Explore the Conversation

As you get more into your research, you start to understand that research is a conversation. People are having conversations about your topic. These conversations can be found in the scholarly literature, as well as other formats. As a researcher, your job is to access, explore and evaluate the conversation as it occurs in these sources. Once you understand the shape of the conversation, you can contribute your own ideas. 

As you turn your topic into a research question or hypothesis, you'll have a clearer sense of the conversation. You'll have an idea of what you want to explore further & what questions you want to ask related to the topic. Don't worry about having the question set in stone before you start doing research. Research is also a conversation between you and your sources & your topic/question.

  • Start tracking down sources by searching the library catalog and library databases.
  • Refer to the appropriate Research Guides to identify additional places to search
  • Tracking Down Materials will help you find hard copies of sources 
  • Skim/browse the sources you find. What specialized terms appear? Search for sources using those terms.  
  • Look at how the sources define the scope of the topic to determine if your research question is too broad or too narrow for your topic. We all tend to start our research questions too broad. It's fine to edit.
  • Talk with a librarian and your professor for pointers on where and how to search.
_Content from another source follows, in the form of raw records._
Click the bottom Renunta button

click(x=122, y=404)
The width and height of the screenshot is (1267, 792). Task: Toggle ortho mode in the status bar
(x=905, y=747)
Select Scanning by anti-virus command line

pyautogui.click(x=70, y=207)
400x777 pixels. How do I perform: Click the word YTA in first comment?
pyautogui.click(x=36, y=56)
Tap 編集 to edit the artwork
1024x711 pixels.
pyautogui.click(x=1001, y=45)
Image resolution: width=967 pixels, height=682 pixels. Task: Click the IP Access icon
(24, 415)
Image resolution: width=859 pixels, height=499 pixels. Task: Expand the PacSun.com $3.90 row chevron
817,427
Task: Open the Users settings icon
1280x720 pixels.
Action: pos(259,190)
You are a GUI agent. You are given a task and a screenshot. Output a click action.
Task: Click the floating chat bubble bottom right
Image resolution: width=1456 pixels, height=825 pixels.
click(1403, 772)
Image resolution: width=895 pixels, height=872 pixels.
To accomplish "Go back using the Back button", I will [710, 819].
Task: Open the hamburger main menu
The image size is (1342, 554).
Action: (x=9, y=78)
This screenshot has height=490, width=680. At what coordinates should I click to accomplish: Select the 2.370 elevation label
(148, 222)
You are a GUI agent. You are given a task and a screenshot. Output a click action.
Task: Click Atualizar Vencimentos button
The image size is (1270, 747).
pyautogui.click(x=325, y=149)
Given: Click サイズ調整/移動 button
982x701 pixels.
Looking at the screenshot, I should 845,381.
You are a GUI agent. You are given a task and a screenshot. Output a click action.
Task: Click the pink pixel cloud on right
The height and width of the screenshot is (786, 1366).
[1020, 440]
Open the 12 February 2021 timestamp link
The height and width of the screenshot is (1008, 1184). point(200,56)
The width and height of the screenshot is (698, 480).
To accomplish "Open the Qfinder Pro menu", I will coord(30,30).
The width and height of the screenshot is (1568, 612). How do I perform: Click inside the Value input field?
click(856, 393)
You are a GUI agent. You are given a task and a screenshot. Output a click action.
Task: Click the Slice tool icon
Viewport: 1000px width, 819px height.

Your professor might have specific scholars to recommend.
  • Do a bibliographic trace to find more sources. This is one of the most powerful and efficient ways to search. 

CHECK IN:  Can you answer these questions:  How are experts discussing your topic?  What themes do they consider?  What common questions do people debate?  What is the scope of the topic? (Are scholars discussing your entire topic or pieces of it?)  Who is having the conversation – are you seeing the same names mentioned in the citations again and again?

Conducting a Bibliographic Trace

As you find books and articles, pay attention to what the author of a useful source says about other scholars in the field. Most scholarly articles and books have a section where they discuss the scholars that impacted their own present work. Look for phrases like "So and so is a key leader in the field" or "So and so's methodology impact our work in significant ways" or "We disagree with so and so in these ways." 

Note the scholars that your original source describes as significant. Then go find the books and articles those scholars wrote. This is how you trace the conversation happening around your topic. By tracing cited works, you will find connections that you would otherwise miss. You will discover the patterns of the conversation around your topic. This is the way most scholars search for sources, so if you also search this way, you'll be searching in a very sophisticated and informed manner.

How to do a bibliographic trace: Search for cited books by title or author in library catalogs; for journal articles, check the Do We Have This Journal by journal name to see if we have the full text of an article. Several databases also include features telling you how often a work has been cited (like the ones below). Use Tracking Down Materials for more pointers on how to find hard copies. Please also contact any librarian if you need help at any point of this process.

You can (and should) also go forward in time to see who has cited your original source.

  • To see who has cited a work since it was published - enter your original source in Google Scholar and look for the Cited By link underneath the information about the source.